I'm not sure what you're saying exactly. The above would be something we
integrate with our RPC calls to signal to us when they may have been
dropped or failed. It wouldn't replace the mechanism or need for RPC at
a fundamental level.

--Dan

__
OpenStack Development Mailing List (not for usage questions)
Unsubscribe: openstack-dev-requ...@lists.openstack.org?subject:unsubscribe
http://lists.openstack.org/cgi-bin/mailman/listinfo/openstack-dev


Re: [openstack-dev] [Nova] RPC Communication Errors Might Lead to a Bad State

2016-04-13 Thread Shinobu Kinjo
Hi,

Just coming from my curiosity (inline).

On Thu, Apr 14, 2016 at 12:34 AM, Dan Smith  wrote:
>>   * nova-api should receive an acknowledgement from nova-compute. It is
>> unclear to me why today it uses a non-reply mechanism - probably to
>> free the worker as fast as it can.
>
> Yes, wherever possible, we want the API to return immediately and let
> the action complete later. Making a wholesale change to blocking calls
> from the API to any other service is not a good idea, IMHO.
>
>>   * Change the task_state mechanism to prevent this kind of a stuck
>> state to stay in the DB. nova-compute can be the one that writes the
>> task_state to the DB, but this is not enough of course, but maybe
>> there's another way?
>
> The task_state being set in the API is our way of limiting/locking the
> operation so that if the request is queued for a long time, a user
> doesn't reissue the command a bunch of time and add load to the API
> and/or jam up the queue with a thousand requests to do the same
> operation just because it's taking a while.
>
>>   * nova-api could start a timer for the action to complete. If the
>> shelving operation hasn't completed in X seconds, it will clean it
>> by itself and rollback\try-again.
>
> I have wanted to make a change for a while that involves a TTL on
> messages, along with a deadline record so that we can know when to retry
> or revert things that were in flight. This requires a lot of machinery
> to accomplish, and is probably interwoven with the task concept we've
> had on the back burner for a while. The complexity of moving nova to
> this sort of scheme means that nobody has picked it up as of yet, but
> it's certainly in the minds of many of us as something we need to do
> before too long.

Are you still thinking of this kind of mechanism deployment?
We need any kind of RPC handling mechanism at the end of the day.

>
> --Dan
>
> __
> OpenStack Development Mailing List (not for usage questions)
> Unsubscribe: openstack-dev-requ...@lists.openstack.org?subject:unsubscribe
> http://lists.openstack.org/cgi-bin/mailman/listinfo/openstack-dev



-- 
Email:
shin...@linux.com
GitHub:
shinobu-x
Blog:
Life with Distributed Computational System based on OpenSource

__
OpenStack Development Mailing List (not for usage questions)
Unsubscribe: openstack-dev-requ...@lists.openstack.org?subject:unsubscribe
http://lists.openstack.org/cgi-bin/mailman/listinfo/openstack-dev


Re: [openstack-dev] [Nova] RPC Communication Errors Might Lead to a Bad State

2016-04-13 Thread Dan Smith
>   * nova-api should receive an acknowledgement from nova-compute. It is
> unclear to me why today it uses a non-reply mechanism - probably to
> free the worker as fast as it can.

Yes, wherever possible, we want the API to return immediately and let
the action complete later. Making a wholesale change to blocking calls
from the API to any other service is not a good idea, IMHO.

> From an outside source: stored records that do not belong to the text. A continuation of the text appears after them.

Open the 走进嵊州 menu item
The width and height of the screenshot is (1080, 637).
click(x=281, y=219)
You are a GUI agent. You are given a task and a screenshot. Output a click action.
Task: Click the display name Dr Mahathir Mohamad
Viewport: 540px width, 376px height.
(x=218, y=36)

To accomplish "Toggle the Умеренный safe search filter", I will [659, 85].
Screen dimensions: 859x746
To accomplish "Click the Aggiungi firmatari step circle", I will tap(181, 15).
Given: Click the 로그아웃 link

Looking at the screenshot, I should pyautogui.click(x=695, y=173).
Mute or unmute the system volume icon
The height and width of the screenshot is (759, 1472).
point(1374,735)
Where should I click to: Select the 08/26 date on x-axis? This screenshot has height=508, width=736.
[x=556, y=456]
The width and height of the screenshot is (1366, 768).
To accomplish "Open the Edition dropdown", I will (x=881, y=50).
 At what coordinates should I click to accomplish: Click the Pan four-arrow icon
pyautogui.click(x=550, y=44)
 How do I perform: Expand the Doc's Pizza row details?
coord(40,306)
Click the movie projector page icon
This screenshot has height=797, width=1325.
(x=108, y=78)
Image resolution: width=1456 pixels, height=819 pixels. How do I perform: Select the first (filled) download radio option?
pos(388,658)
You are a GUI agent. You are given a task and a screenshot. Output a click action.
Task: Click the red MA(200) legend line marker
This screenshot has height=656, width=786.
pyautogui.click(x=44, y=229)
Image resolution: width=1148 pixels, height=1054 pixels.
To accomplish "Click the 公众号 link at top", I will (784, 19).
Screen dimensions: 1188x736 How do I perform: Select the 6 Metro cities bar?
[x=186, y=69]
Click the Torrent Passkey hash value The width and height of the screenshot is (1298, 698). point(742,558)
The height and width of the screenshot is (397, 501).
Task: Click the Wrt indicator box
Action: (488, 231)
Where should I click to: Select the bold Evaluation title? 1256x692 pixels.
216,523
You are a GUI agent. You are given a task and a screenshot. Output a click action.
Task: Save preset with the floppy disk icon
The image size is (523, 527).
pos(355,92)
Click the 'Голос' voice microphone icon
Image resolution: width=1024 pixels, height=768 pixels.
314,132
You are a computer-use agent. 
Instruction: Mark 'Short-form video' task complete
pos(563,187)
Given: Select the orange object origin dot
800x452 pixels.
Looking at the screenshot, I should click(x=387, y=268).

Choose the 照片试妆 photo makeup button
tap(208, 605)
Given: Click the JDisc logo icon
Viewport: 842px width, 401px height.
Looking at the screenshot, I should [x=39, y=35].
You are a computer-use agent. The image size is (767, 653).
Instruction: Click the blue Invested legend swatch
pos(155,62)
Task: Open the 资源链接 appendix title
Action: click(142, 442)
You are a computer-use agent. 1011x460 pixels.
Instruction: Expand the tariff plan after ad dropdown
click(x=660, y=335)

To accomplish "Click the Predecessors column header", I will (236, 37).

>   * Change the task_state mechanism to prevent this kind of a stuck
> state to stay in the DB. nova-compute can be the one that writes the
> task_state to the DB, but this is not enough of course, but maybe
> there's another way?

The task_state being set in the API is our way of limiting/locking the
operation so that if the request is queued for a long time, a user
doesn't reissue the command a bunch of time and add load to the API
and/or jam up the queue with a thousand requests to do the same
operation just because it's taking a while.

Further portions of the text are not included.